_Work request_. All records that follow are to be restated exactly.

****************

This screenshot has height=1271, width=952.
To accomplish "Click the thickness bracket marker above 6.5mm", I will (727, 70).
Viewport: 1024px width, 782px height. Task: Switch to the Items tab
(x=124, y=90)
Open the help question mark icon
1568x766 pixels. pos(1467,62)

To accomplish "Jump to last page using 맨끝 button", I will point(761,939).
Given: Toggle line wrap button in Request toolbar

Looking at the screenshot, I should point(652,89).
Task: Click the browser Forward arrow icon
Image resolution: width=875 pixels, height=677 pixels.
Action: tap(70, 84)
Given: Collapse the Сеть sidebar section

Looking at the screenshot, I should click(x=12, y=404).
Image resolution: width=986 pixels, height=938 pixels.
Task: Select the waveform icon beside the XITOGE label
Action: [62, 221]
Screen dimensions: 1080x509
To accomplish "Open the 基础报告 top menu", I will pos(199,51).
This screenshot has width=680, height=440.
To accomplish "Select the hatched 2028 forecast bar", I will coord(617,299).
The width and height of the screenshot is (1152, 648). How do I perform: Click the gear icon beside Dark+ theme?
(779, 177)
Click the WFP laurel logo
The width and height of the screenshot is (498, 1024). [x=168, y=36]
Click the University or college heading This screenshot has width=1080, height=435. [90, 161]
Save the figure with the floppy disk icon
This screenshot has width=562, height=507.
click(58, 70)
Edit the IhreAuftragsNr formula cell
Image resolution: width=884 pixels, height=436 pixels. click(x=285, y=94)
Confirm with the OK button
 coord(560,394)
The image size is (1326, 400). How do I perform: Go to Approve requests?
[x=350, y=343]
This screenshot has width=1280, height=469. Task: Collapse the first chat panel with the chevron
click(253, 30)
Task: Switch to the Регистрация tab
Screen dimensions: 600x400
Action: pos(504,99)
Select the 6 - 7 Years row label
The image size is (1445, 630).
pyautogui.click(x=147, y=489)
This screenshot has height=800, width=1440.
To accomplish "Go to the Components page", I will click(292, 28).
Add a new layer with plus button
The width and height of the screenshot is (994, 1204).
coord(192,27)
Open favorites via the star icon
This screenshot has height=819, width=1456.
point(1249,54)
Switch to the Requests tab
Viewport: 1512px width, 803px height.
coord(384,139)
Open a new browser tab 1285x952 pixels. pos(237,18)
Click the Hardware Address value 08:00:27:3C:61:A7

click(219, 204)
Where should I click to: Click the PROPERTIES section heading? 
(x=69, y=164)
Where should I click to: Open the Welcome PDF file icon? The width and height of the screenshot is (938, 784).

****************

_Response below_.
This screenshot has height=1271, width=952.
To accomplish "Click the thickness bracket marker above 6.5mm", I will (727, 70).
Viewport: 1024px width, 782px height. Task: Switch to the Items tab
(x=124, y=90)
Open the help question mark icon
1568x766 pixels. pos(1467,62)

To accomplish "Jump to last page using 맨끝 button", I will point(761,939).
Given: Toggle line wrap button in Request toolbar

Looking at the screenshot, I should point(652,89).
Task: Click the browser Forward arrow icon
Image resolution: width=875 pixels, height=677 pixels.
Action: tap(70, 84)
Given: Collapse the Сеть sidebar section

Looking at the screenshot, I should click(x=12, y=404).
Image resolution: width=986 pixels, height=938 pixels.
Task: Select the waveform icon beside the XITOGE label
Action: [62, 221]
Screen dimensions: 1080x509
To accomplish "Open the 基础报告 top menu", I will pos(199,51).
This screenshot has width=680, height=440.
To accomplish "Select the hatched 2028 forecast bar", I will coord(617,299).
The width and height of the screenshot is (1152, 648). How do I perform: Click the gear icon beside Dark+ theme?
(779, 177)
Click the WFP laurel logo
The width and height of the screenshot is (498, 1024). [x=168, y=36]
Click the University or college heading This screenshot has width=1080, height=435. [90, 161]
Save the figure with the floppy disk icon
This screenshot has width=562, height=507.
click(58, 70)
Edit the IhreAuftragsNr formula cell
Image resolution: width=884 pixels, height=436 pixels. click(x=285, y=94)
Confirm with the OK button
 coord(560,394)
The image size is (1326, 400). How do I perform: Go to Approve requests?
[x=350, y=343]
This screenshot has width=1280, height=469. Task: Collapse the first chat panel with the chevron
click(253, 30)
Task: Switch to the Регистрация tab
Screen dimensions: 600x400
Action: pos(504,99)
Select the 6 - 7 Years row label
The image size is (1445, 630).
pyautogui.click(x=147, y=489)
This screenshot has height=800, width=1440.
To accomplish "Go to the Components page", I will click(292, 28).
Add a new layer with plus button
The width and height of the screenshot is (994, 1204).
coord(192,27)
Open favorites via the star icon
This screenshot has height=819, width=1456.
point(1249,54)
Switch to the Requests tab
Viewport: 1512px width, 803px height.
coord(384,139)
Open a new browser tab 1285x952 pixels. pos(237,18)
Click the Hardware Address value 08:00:27:3C:61:A7

click(219, 204)
Where should I click to: Click the PROPERTIES section heading? 
(x=69, y=164)
Where should I click to: Open the Welcome PDF file icon? The width and height of the screenshot is (938, 784).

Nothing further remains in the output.